Hoagies’ Gifted Education Page
http://www.hoagiesgifted.org/
Hoagies’ is the “all things gifted” website, offering information and resources for parents, educators, kids, and the community. The “Gifted 101” tab has a very good overview of various topics, including identification, testing, education and programs, support, research and articles, and books. Hoagies hasn’t left out resources for gifted students, and they also have ready-to-use curriculum units for teachers. While it’s not the best-looking website, it is one of the most comprehensive.

Byrdseed Gifted Classroom Ideas
http://www.byrdseed.com/
Ian Byrdseed, who teaches self-contained gifted classes in California, hosts this site dedicated to sharing differentiated-instruction resources. With tabs focusing on language arts, writing, math, science, social/emotional and technology curriculum, educators will easily find what they need to teach their gifted students. A recent post featured popular middle-school and young-adult books with gifted female protagonists. Teachers can even sign up to have weekly updates and tips delivered to their email inboxes. This is a great teacher-to-teacher site!

ADDITIONAL EDUCATION PROGRAMS

Johns Hopkins Center for Talented Youth
http://cty.jhu.edu/
The Center touts itself as “a world leader in gifted education”, and their site provides grade-by-grade gifted information, as well as details about their programs and courses, and services and resources. CTY’s Talent Search, Summer Programs and Online Courses help exceptional learners grow to their full potential. “CTYers” often rank in the top of national academic competitions and many have made their mark on the world; one former CTY student founded Facebook while another co-created Google.
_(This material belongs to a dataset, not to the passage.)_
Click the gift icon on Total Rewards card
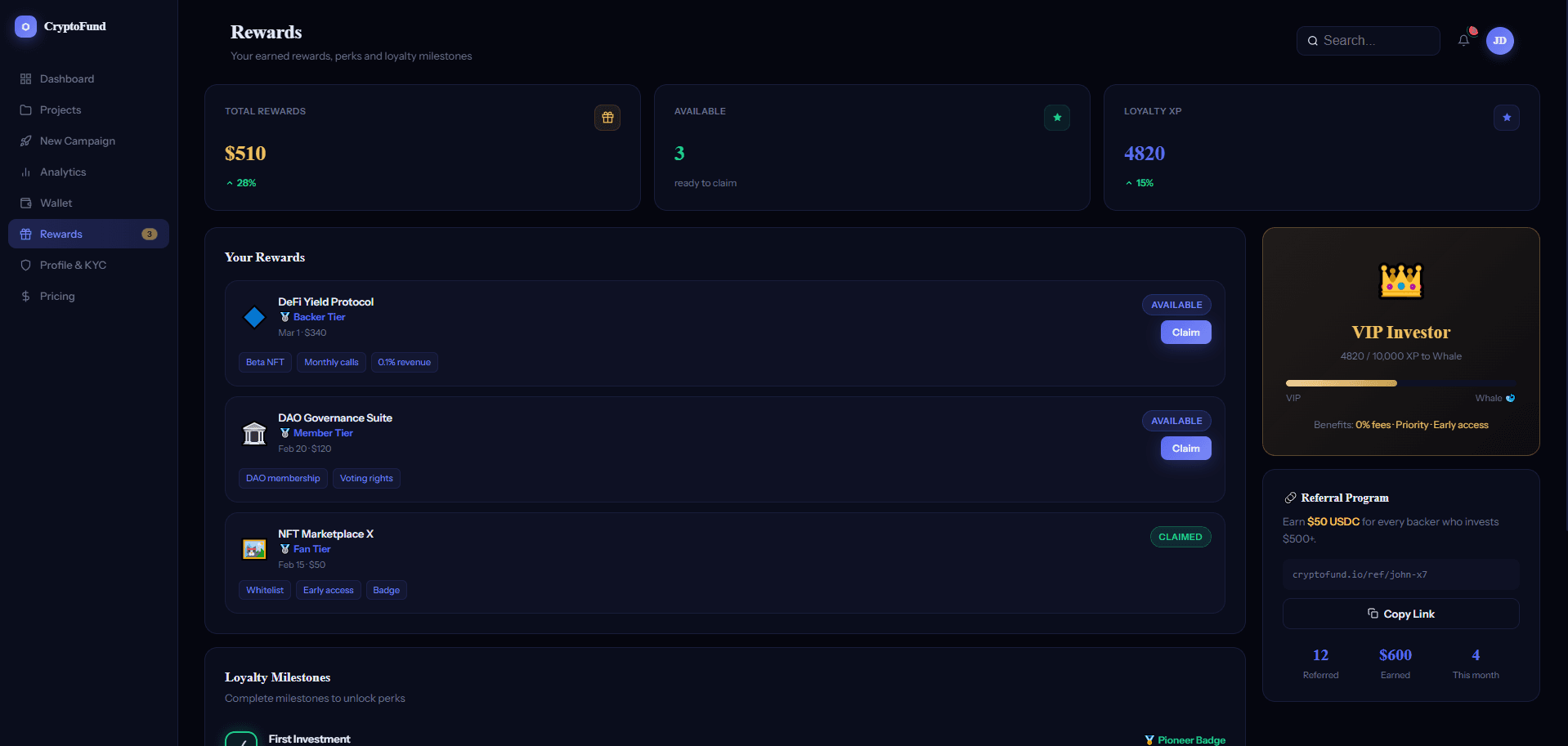tap(607, 118)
Educators and parents who wish to encourage gifted students to reach beyond their classroom for inspiration and instruction would do well to consider CTY.

Duke University Talented Identification Program (TIP)
http://www.tip.duke.edu/
Duke TIP, like Johns Hopkins CTY, identifies gifted students and provides them with programs and opportunities to help them develop their academic talent. One of the better-known Duke TIP initiatives is the 7th-Grade Talent Search, which gives young gifted students the opportunity to take the ACT or SAT college entrance exams. Based on those scores, students then have opportunities to attend summer, academic year and distance learning programs. The “Digest of Gifted Research” and “Educational Opportunity Guide” are two excellent resources on this site.
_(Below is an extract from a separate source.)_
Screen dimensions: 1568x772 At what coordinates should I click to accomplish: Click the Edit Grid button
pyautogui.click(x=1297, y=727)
USF Polytechnic • Central Florida Gifted & Talented Institute
http://www.poly.usf.edu/Offices/CFGTI.html
USF Polytechnic in Lakeland is the new home to a summer institute for gifted and talented students. The three-week, non-residential program topics this year are “Hot 2 Bot”, “Dr. Jekyll’s Lab”, “Extreme Green Adventure” and “CSI”. Space is limited to 105 students entering grades 7, 8 and 9, and the program costs $849. Mentorship opportunities are available to students entering 10th-12th grades who will help supervise and guide program participants while also learning from the course content.
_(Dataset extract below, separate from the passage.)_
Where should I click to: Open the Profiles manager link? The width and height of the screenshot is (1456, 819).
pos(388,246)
Summer Institute for the Gifted
http://www.giftedstudy.org/
SIG is a program of the National Society for the Gifted & Talented (NSGT) and provides challenging three-week summer residential and day programs for gifted students. Academic, social, cultural and recreational opportunities combine to create engaging programs for students ages 4-17. Students can commute or live in a college dorm while taking courses in humanities, math, science, technology, visual and performing arts, and fitness and recreation. One of the hallmarks of SIG is that they take place on some of the country’s top colleges, from Bryn Mawr to Dartmouth, Emory to Vassar, Princeton to UC Berkeley.